--- REQUIREMENTS ---
Reproduce the listing below without any change, everything from the line containing "You are a computer-use" down to the line containing "Instruction: Close the post details dialog", both of those lines included.

--- EXTRACTED ENTRIES ---
* * *

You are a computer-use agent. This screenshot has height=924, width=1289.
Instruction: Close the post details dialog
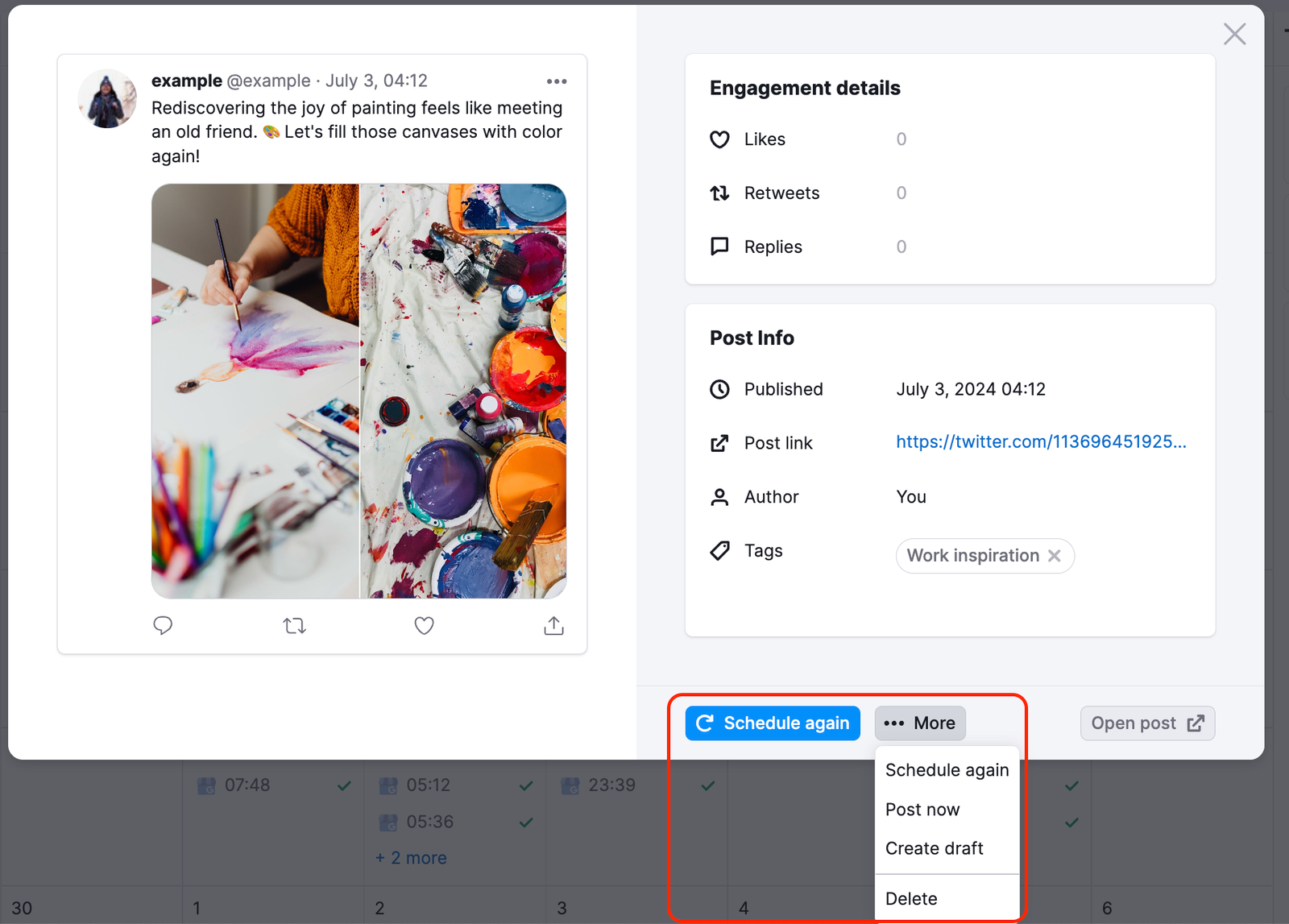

* * *

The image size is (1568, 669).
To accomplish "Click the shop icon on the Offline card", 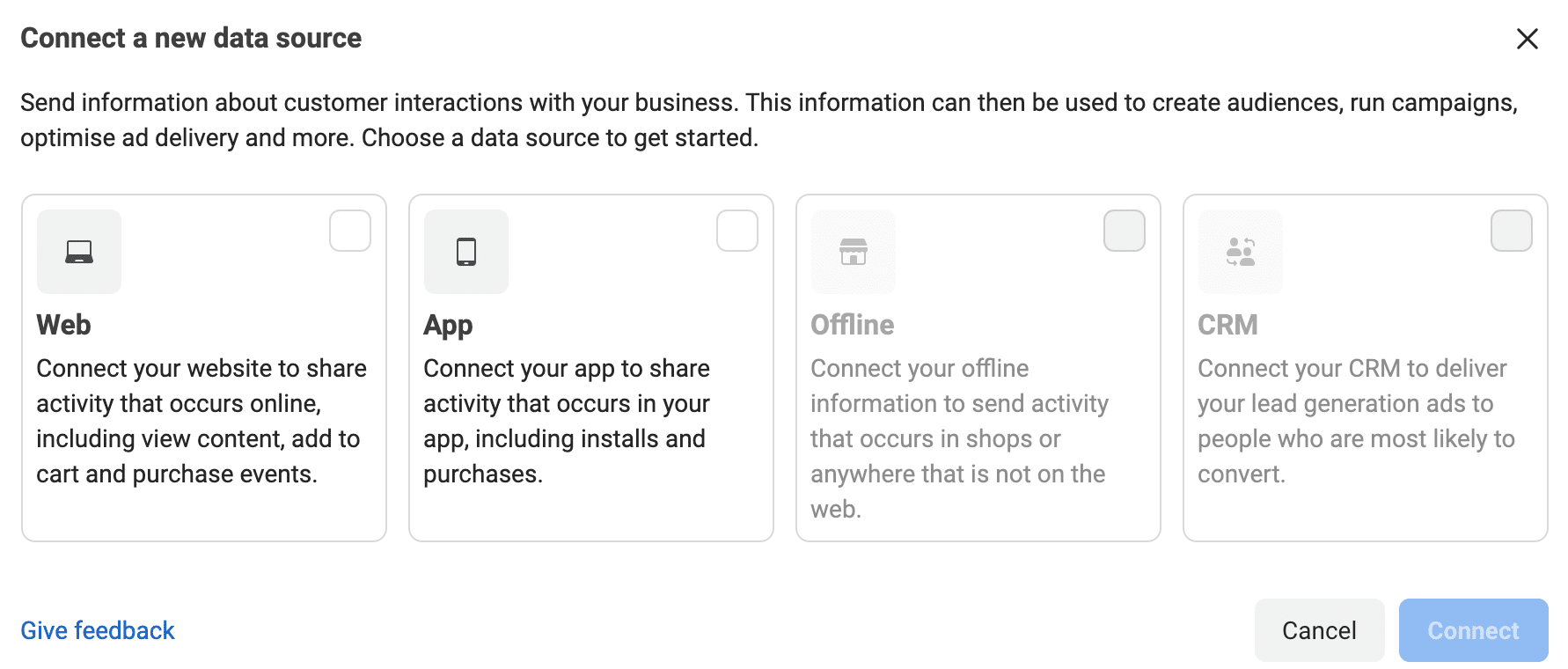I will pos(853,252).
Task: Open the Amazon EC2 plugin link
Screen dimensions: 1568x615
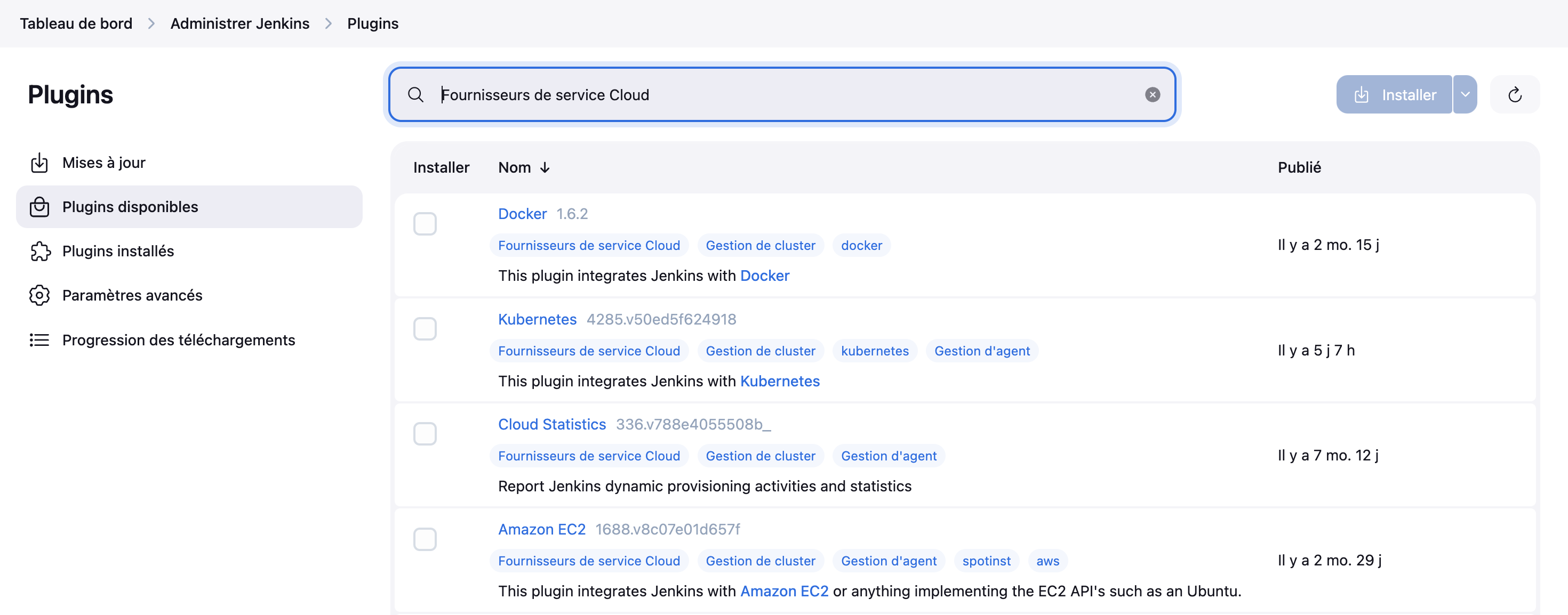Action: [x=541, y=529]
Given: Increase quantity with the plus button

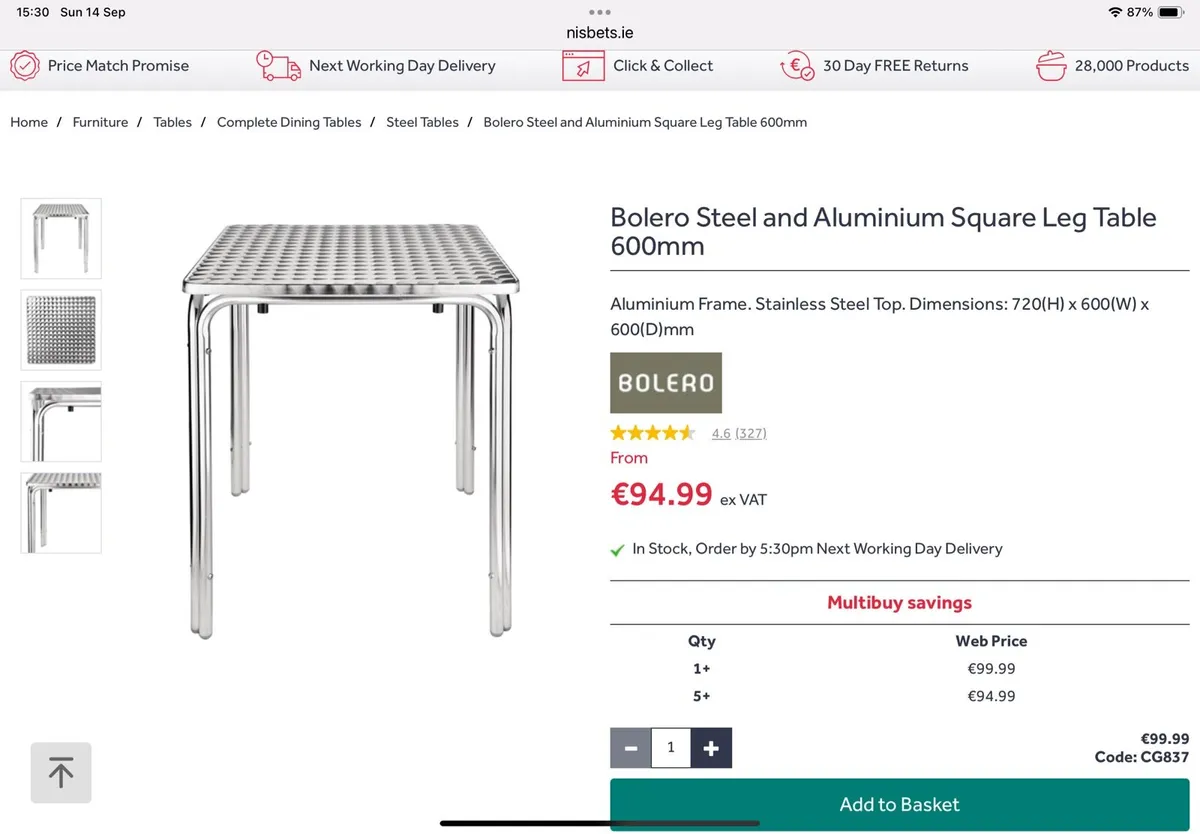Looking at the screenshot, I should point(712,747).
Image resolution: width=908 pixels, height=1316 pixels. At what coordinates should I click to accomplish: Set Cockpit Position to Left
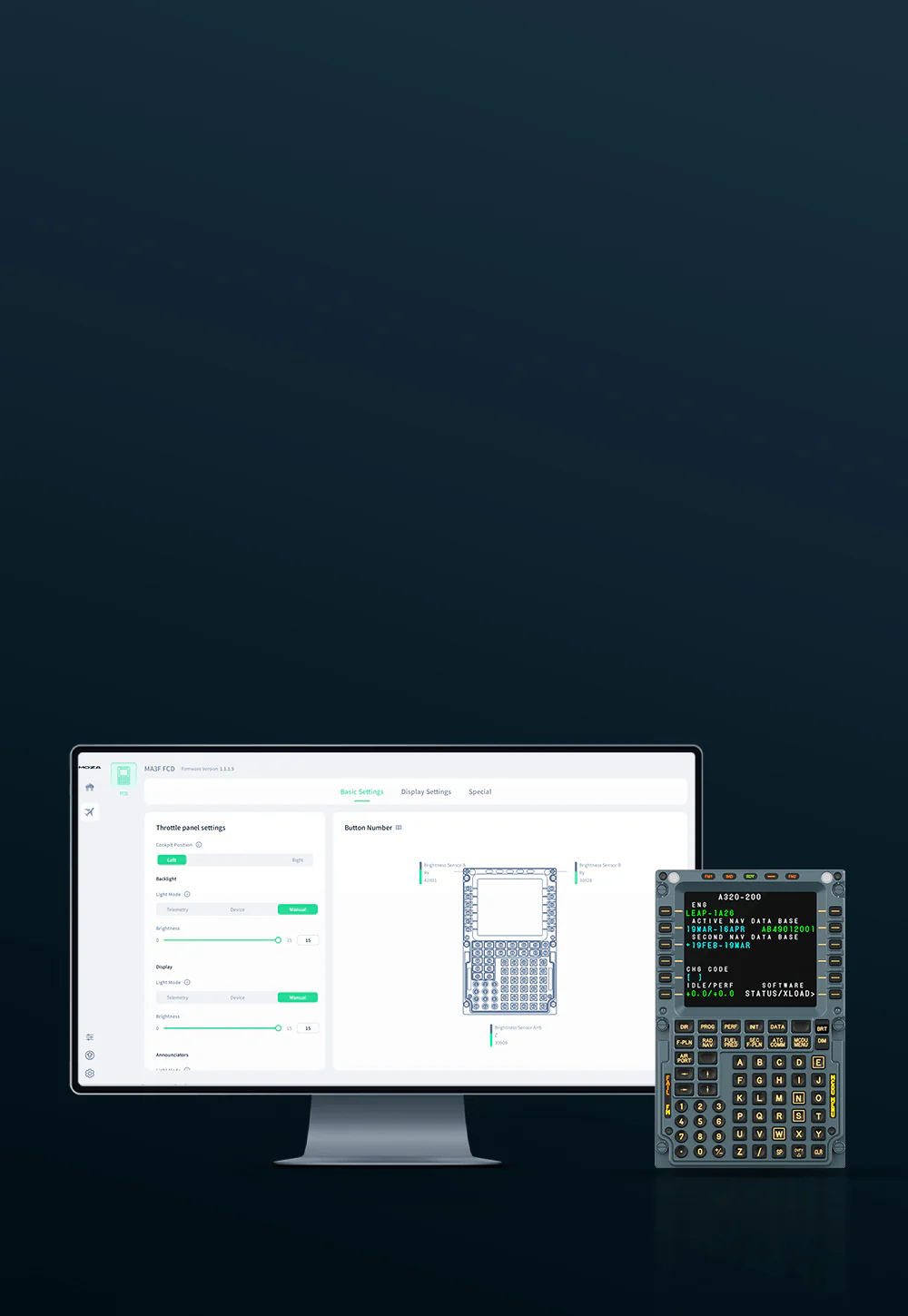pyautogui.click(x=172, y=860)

* * *

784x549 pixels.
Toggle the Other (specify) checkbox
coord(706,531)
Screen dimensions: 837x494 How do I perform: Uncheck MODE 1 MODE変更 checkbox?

* * *

--- ANSWER BELOW ---
You are a computer-use agent. This screenshot has height=924, width=1289.
Instruction: Close the post details dialog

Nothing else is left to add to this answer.